В начале 1980-х специалисты по психологии развития были взбудоражены моделью психического — концепцией того, что мы предполагаем наличие разума у других людей и можем судить об их мыслях, убеждениях и желаниях в различных ситуациях. Философы Дэниел Деннет и Стивен Стич (один из моих преподавателей) поддерживали точку зрения прогнозирования поведения окружающих. Несколько лет модель психического была у всех на слуху. Но в 1986 году философ Роберт Гордон предложил альтернативу нашей телепатической способности.
Его основной вывод состоял в том, что имеется множество способов прогнозировать намерения человека в каждой отдельной ситуации. И только один из них связан с моделью психического. Зная, как работает разум в целом, с помощью связки «если — то» можно логически предположить чьи-либо намерения. Например, если известно, что человек не ел восемь часов, то он, скорее всего, проголодался, а следовательно, намеревается перекусить.

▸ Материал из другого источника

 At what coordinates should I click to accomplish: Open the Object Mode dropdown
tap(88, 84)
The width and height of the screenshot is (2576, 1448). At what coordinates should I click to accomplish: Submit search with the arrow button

Еще один способ заключается в том, чтобы поставить себя на место другого человека и в прогнозировании его мыслей, чувств и действий отталкиваться от собственных, которые возникли бы в аналогичной ситуации. Если я хочу понять, что чувствует человек, которого девушка отшила эсэмэской, то попробую представить, как это происходит со мной. То, что почувствую при этом я, поможет мне понять чужую реакцию.
Нередко оба способа разными путями приводят к одному и тому же выводу. В первом случае я смотрю на происходящее со стороны и логически вывожу чужую реакцию, во втором — помещаю себя в эту ситуацию и анализирую собственные чувства. В первом случае точность выводов зависит от логики и того, насколько стандартно мыслит конкретный человек. Во втором случае точность зависит от умения мысленно воспроизвести ситуацию и от сходства моего мышления и мышления другого человека. Этот вариант Гордон назвал «теорией симуляции», поводов усомниться в ее верности нет, поскольку мы хотя бы изредка проецируем личный опыт на других людей.
Главный вопрос состоит в том, какое отношение к обоим способам имеют зеркальные нейроны. Один из их первооткрывателей Витторио Галлезе видел в них нейронное воплощение теории симуляции. Он утверждал, что в обычных обстоятельствах мы именно так читаем мысли окружающих: «Основной механизм, позволяющий пропустить чужие переживания непосредственно через себя — это не теоретические рассуждения, а прямая симуляция наблюдаемых событий посредством зеркальной системы».
Лично мне описанные Гордоном и другими учеными симуляции представляются слишком сложными, чем-то вроде аэродинамической трубы для испытания самолета или компьютерной тестирующей программы, учитывающей огромное количество переменных. Обсуждая социальную симуляцию, ученые часто говорят о необходимом мысленном воссоздании всех имеющих отношение к делу аспектов ситуации. На мой взгляд, это чересчур хлопотно. Но если, как предполагает Галлезе, один вид человека позволяет интуитивно прочувствовать его переживания, тогда зеркальная система оказывается гораздо более приемлемым воплощением теории симуляции.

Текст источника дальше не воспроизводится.